A case is presented to show the importance of thorough observation of each patient's general appearance. A young mother in her late twenties (Figure 2) brought her asymptomatic, 12 year old daughter (Figure 3) into the dental clinic "for dental treatment". On intraoral examination, it was noted that the child had more primary teeth present than one would expect at this age, but not much thought was given to this finding at the initial examination (Figure 4). It was decided that panoramic and bitewing radiographs were required to evaluate the child's dentition.
On evaluating the panoramic radiograph, the classical signs of CCD with many unerupted and supernumerary teeth was immediately recognized. The clinicians involved with the examination re-examined the child and found that she had the classical symptoms of frontal bossing and hypertelorism (Figure 2) that should have been recognized immediately when the patient originally presented. The child was asked to attempt to place her shoulders adjacent to each other to check for incomplete clavicle formation; and she was able to easily perform this procedure.

Figure 1: Chest radiograph of cleidocranial dysostosis
patient demonstrating partial absence of clavicles.

The mother was not surprised that her daughter could do this. In fact, the mother immediately put her shoulders together with no effort. It was then noted that the mother also had frontal bossing and hypertelorism. The mother was not aware that she was in any way different anatomically from everyone else. She thought it was natural to be able to perform this movement and did not think anything of the fact that her daughter was also able to move her shoulders in the same way. No one had ever mentioned to the mother that the majority of people were unable to perform this movement.

Figure 5: Anteroposterior radiographic
film of cleidocranial dysostosis patient,
demonstrating delayed closure of the
anterior fontanelles.

Other clinical findings include: defects of the vertebral column leading to postural inadequacy; defects of the pelvis limiting hip movement; spina bifida occulta; changes of long bones of the limbs resulting in genu valgum, luxatio capituli radii and complete absence of the radius or fibula. Due to partial or complete absence of the clavicles (Figure 1), anomalies of the muscles normally attached to the clavicles should be expected.11

The clinical findings of CCD, although present at birth, are often either missed or diagnosed at a much later date, as was the case with this mother and daughter. Some cases are diagnosed through incidental findings by physicians treating patients for unrelated symptoms or conditions. In the case presented in this article, the condition had not been previously diagnosed in the mother.
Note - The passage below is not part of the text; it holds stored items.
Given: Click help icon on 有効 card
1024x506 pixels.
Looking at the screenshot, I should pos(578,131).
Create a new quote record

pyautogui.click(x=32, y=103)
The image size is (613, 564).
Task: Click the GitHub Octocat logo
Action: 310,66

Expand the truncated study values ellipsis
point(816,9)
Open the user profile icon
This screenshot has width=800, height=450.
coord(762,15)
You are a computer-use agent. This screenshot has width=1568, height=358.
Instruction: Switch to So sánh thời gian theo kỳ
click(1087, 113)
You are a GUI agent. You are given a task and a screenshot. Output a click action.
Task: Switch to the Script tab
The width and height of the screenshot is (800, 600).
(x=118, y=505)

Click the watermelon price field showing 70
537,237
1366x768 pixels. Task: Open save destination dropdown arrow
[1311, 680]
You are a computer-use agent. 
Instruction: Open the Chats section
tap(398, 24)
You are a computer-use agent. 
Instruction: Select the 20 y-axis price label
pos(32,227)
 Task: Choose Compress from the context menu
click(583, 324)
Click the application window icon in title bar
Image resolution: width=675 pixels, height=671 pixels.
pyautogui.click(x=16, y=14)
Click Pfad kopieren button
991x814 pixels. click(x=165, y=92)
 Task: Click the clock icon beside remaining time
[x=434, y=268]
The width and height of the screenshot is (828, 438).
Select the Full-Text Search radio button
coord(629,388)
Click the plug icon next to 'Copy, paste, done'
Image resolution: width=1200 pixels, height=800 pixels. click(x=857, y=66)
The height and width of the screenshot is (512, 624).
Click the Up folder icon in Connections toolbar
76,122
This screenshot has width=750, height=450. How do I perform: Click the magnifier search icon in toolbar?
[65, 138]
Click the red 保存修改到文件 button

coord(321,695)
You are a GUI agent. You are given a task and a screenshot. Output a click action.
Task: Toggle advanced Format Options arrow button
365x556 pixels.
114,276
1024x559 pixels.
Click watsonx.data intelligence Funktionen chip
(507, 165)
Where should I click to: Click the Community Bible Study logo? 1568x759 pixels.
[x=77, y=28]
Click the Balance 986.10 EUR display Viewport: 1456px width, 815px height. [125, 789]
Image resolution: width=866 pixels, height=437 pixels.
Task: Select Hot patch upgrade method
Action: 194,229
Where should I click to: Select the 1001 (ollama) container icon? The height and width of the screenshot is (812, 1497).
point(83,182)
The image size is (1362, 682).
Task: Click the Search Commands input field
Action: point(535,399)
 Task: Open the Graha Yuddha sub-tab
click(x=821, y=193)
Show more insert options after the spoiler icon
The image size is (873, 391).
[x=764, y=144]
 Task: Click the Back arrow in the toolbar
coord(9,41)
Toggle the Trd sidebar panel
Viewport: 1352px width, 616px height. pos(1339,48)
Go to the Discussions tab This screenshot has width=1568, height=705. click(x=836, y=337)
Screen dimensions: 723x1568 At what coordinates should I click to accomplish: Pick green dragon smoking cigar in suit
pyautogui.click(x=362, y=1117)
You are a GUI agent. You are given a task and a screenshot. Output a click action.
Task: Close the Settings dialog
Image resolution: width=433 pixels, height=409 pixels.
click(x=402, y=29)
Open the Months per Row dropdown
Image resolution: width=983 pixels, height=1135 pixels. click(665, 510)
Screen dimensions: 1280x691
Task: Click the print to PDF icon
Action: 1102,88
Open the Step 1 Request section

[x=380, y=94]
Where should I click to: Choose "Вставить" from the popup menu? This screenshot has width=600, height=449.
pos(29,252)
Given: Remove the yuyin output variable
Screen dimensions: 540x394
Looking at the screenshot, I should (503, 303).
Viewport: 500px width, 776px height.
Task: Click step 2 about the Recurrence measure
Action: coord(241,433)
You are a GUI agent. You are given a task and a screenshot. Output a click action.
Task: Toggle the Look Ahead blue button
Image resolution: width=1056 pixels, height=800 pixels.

The radiographic evaluation of patients is the most important and reliable means to confirm the diagnosis. Since CCD is a developmental defect of bone, one should expect to find relevant signs on radiological examination including absent or partially developed clavicles (usually presenting as small fragments).11

The radiological findings of craniofacial defects are pathognomic for the condition: broad sutures, large fontanelles persisting into adulthood, numerous wormian bones, 1,11 numerous unerupted and/or supernumerary teeth.11 Cervical or thoracic vertebrae clefts, supernumerary ribs, thoracic and lumbar scoliosis, kyphosis or lordosis, pelvic bony anomalies, long bones of the limbs, anomalies of phalangeal, tarsal, metatarsal, carpal and metacarpal bones are all systemic findings.11

A study9 was performed on a patient pool of 22 white subjects with CCD aged 3.5 to 34 years. The primary dentition in patients with CCD showed no variation from normal patients without CCD in their formation, maturation or eruption. The formation of the permanent dentition in patients with CCD showed the development of supernumerary teeth in 22 of 23 patients.9 The incisor region of the maxilla showed the highest frequency of supernumerary teeth: 22%. Supernumerary central incisors in the maxilla were found 10 times more frequently than lateral incisors. Supernumerary molars in both the maxilla and mandible showed a frequency of formation of 5%.9 Maturation of the permanent dentition was delayed about 1-4 years in the 7 to 23 age group.9,17 in relation to normal teeth. It has been shown that if the dental lamina fails to resorb completely, supernumerary teeth may form.9 All of the patients in this study9 showed major problems in the eruption of the permanent dentition. This can be explained by diminished primary root resorption, multiple supernumerary teeth and decreased bone resorption.9

The suggested treatment for dental complications of cleidocranial dysostosis is:

1. the fabrication of dentures over the unerupted teeth(;
2. teeth should be removed as they erupt, for very little bone structure would be left if the supernumerary, impacted and unerupted teeth were all extracted at once(.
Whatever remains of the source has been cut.